When I twigged the other week that the Olympic Stadium can now be seen clearly from Greenwich Park, I almost squealed with delight. It’s not immediately obvious, but if you look over to the right hand side, there it is, among all the other 2012 building sites. Seeing the giant thing from the A11 is one thing, but clocking it on your own doorstep is something else.
But that fine view’s going to be disfigured by something called the ArcelorMittal Orbit.
As ugly as its stupid sponsored name, this thing’s going to leer over the Olympic Park and get in the way of the fine views from this side of the river. I can’t help thinking of the rows two decades ago when Canary Wharf got approval and campaigners said it’d disfigure the Greenwich skyline. This isn’t much better.
Some £16m of the £19.1m cost will come from said sponsors (the steel magnates, not the chewing gum) – the other £3m comes from us. Great.
“Designed by artist Anish Kapoor and structural engineer Cecil Balmond, the 115 metre-tall red steel tower will dominate the east London landscape and become, it is hoped, a permanent visitor attraction for generations to come.” (more)
Maybe… maybe I’ll be wrong and in two years it’ll look awesome. But I doubt it. Red will make it look rusty. You can see enough steel on the skyline most days with all the cranes around – it’ll just get lost among construction sites. And it’s horrible curved shape makes it look a bit like a curled-up turd propped up with a stick. Or is it the mayor’s colon? What the bleedin’ heck is Boris thinking?
“Some may choose to think of it as a Colossus of Stratford, some eyes may detect a giant treble clef, a helter-skelter, a supersized mutant trombone. Some may even see the world’s biggest ever representation of a shisha pipe and call it the Hubble Bubble. But I know it is the ArcelorMittal Orbit and it represents the dynamism of a city coming out of recession, the embodiment of the cross-fertilisation of cultures and styles that makes London the world capital of arts and culture.”
Err…. no, I’ll stick with the colon, actually. But the last time someone tried to impose a poor man’s Eiffel Tower on London, it didn’t work – the cautionary tale of Watkin’s Folly, an attempt by railway magnate Edward Watkin to outdo the French and sell a few more tickets on the Metropolitan Line. Wembley Stadium now sits on the site. And finding a use for the Olympic Stadium itself is going to be fraught enough without worrying whether Boris’s Colon will still be bringing in the punters come 2013.
And is it me, or would this thing get slated if it was proposed for west London? But now it’s scheduled for Stratford, the east London proles will just have to learn to love it because it’ll be somehow “good” for them.
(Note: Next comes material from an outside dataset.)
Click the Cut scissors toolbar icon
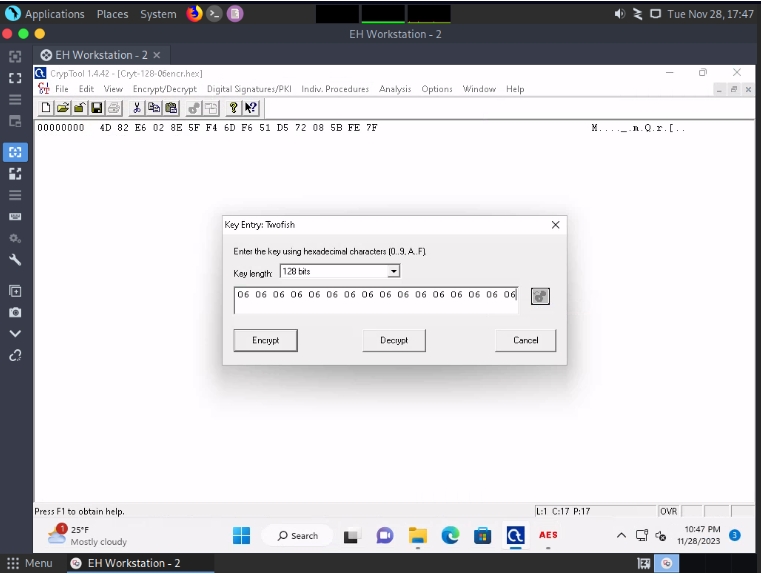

These things can hang around to haunt you too. As a man born in New York, Boris Johnson should also be familiar with one of the crumbling remnants of the 1964 World’s Fair at Flushing Meadows – the New York State Pavillion, barely touched for 46 years after the global expo shut its doors. If London’s 2012 adventure goes awry, will we want a bloody great big reminder of it on the skyline? I doubt it.
While I’m largely behind our 2012 adventure, seeing a photo of a grinning Boris with Tessa Jowell and a model of this thing made me wonder – do any of us get the chance to say if we want to look at this thing every day for the rest of our lives in south-east or east London? Boris’s Colon could well be the most glaring example yet of what happens when Olympic planners get to ride roughshod over what real communities think.